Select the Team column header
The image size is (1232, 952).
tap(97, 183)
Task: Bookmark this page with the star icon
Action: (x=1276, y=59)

---

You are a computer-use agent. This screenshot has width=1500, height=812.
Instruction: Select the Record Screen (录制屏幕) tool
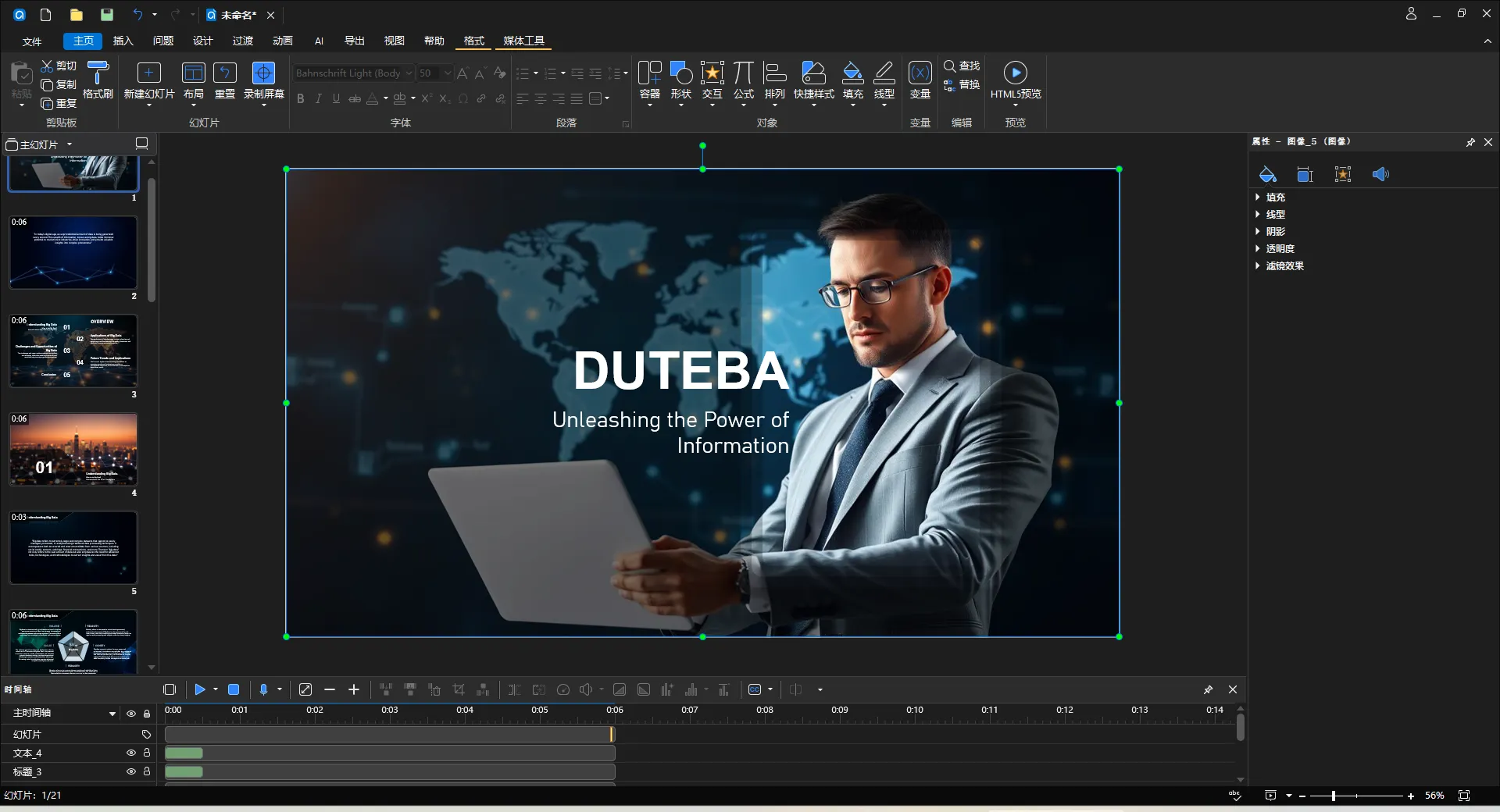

...

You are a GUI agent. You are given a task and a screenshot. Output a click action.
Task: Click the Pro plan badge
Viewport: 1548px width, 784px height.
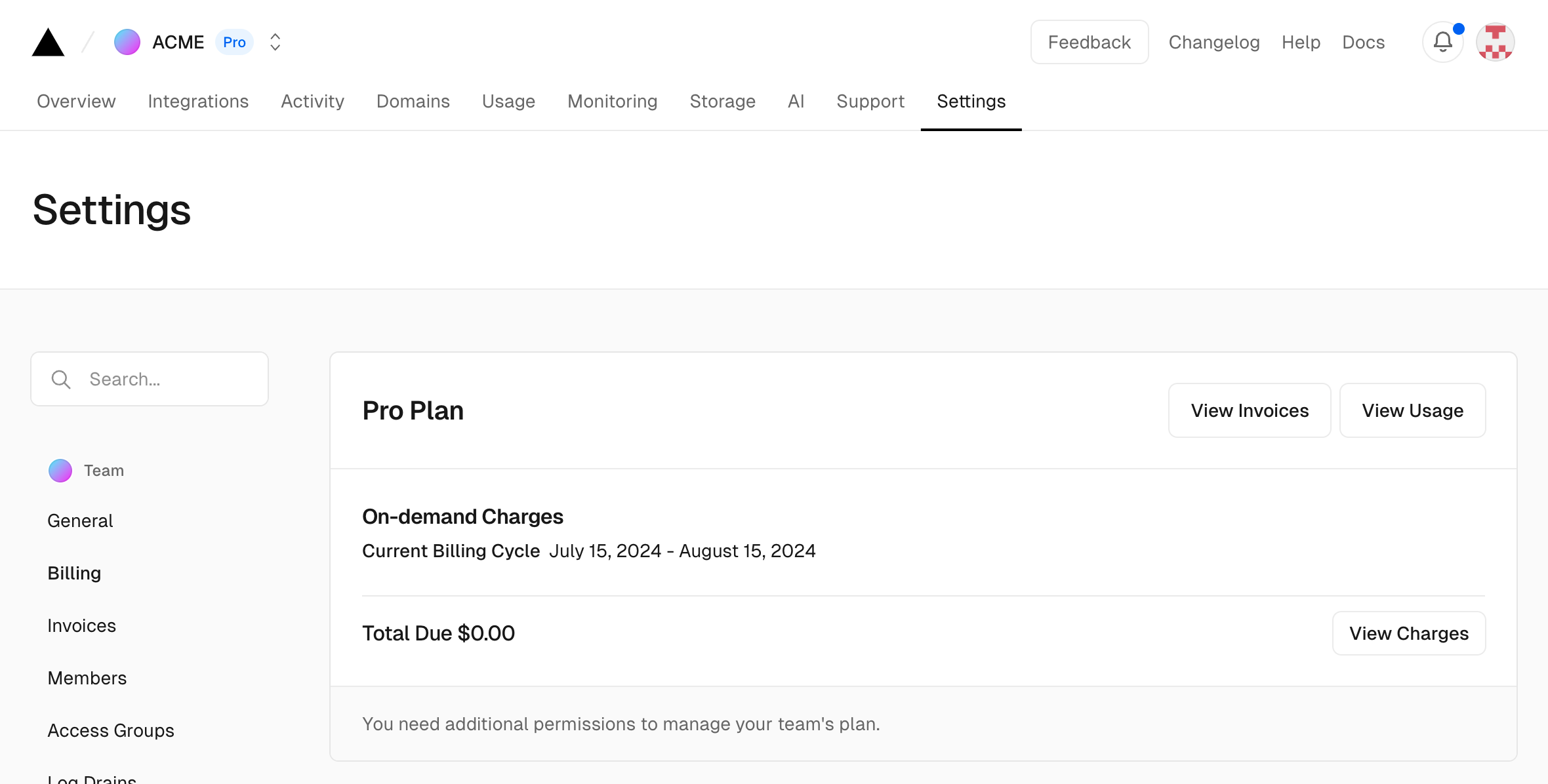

• [YOUR GOAL] Copy every line of the data where "screenshot" is found.

• [ANSWER FOR THIS EXERCISE]
You are a computer-use agent. This screenshot has width=1500, height=812.
You are a GUI agent. You are given a task and a screenshot. Output a click action.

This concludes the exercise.